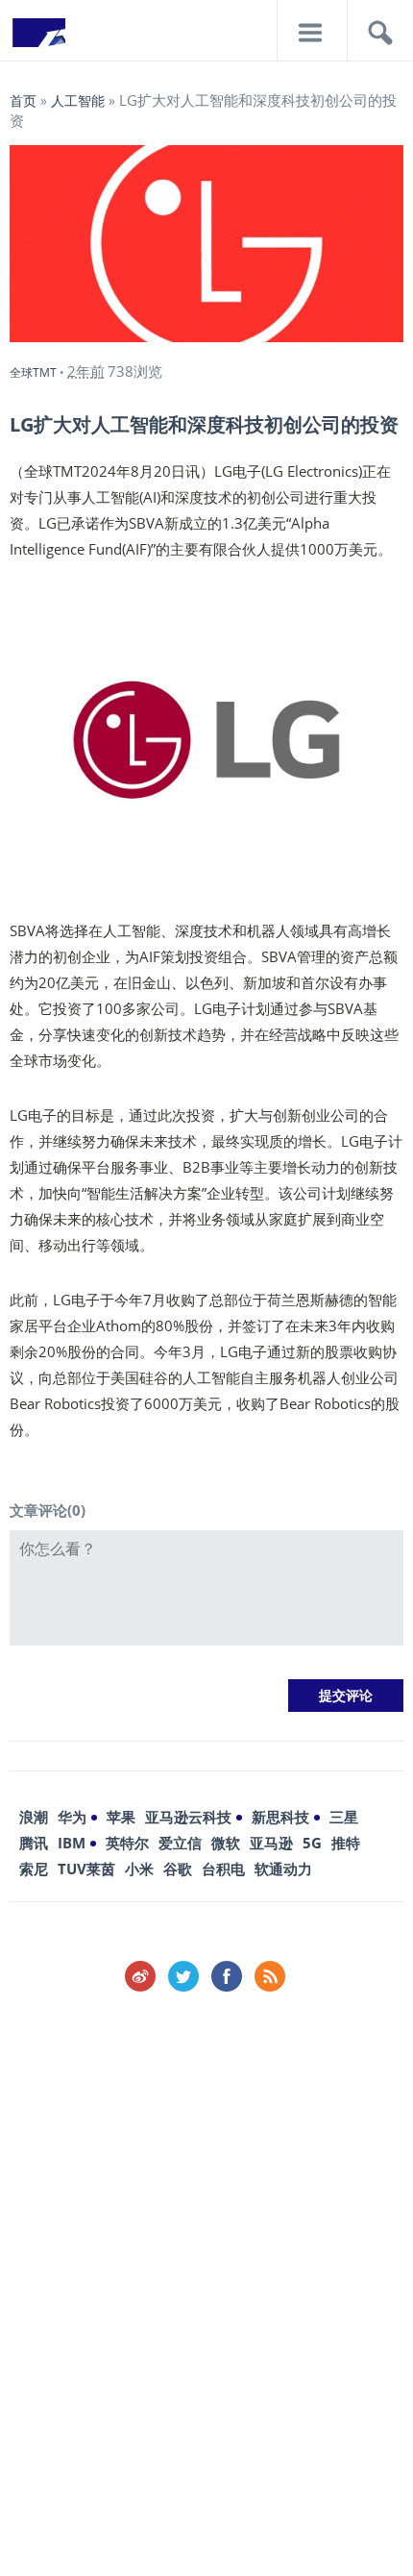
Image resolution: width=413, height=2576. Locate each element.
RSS (270, 1976)
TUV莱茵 (86, 1868)
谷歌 (177, 1868)
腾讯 (33, 1842)
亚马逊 (271, 1842)
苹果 (121, 1816)
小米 (139, 1868)
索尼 (33, 1868)
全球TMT (33, 372)
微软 (225, 1842)
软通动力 (283, 1868)
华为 (72, 1816)
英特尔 (127, 1842)
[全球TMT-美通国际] (38, 38)
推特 (345, 1842)
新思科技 (280, 1816)
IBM (71, 1842)
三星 (343, 1816)
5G (312, 1842)
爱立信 (180, 1842)
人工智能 (78, 100)
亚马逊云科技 (188, 1816)
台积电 (223, 1868)
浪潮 (33, 1816)
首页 (23, 100)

***

PROBLEM REQUIREMENTS
Only the lines from the one that contains "全球TMT (33, 372)" to the end of the data should be output, exactly as they appear.

RESULT OF THE EXERCISE
全球TMT (33, 372)
微软 (225, 1842)
软通动力 (283, 1868)
华为 (72, 1816)
英特尔 (127, 1842)
[全球TMT-美通国际] (38, 38)
推特 (345, 1842)
新思科技 (280, 1816)
IBM (71, 1842)
三星 (343, 1816)
5G (312, 1842)
爱立信 (180, 1842)
人工智能 (78, 100)
亚马逊云科技 (188, 1816)
台积电 (223, 1868)
浪潮 (33, 1816)
首页 (23, 100)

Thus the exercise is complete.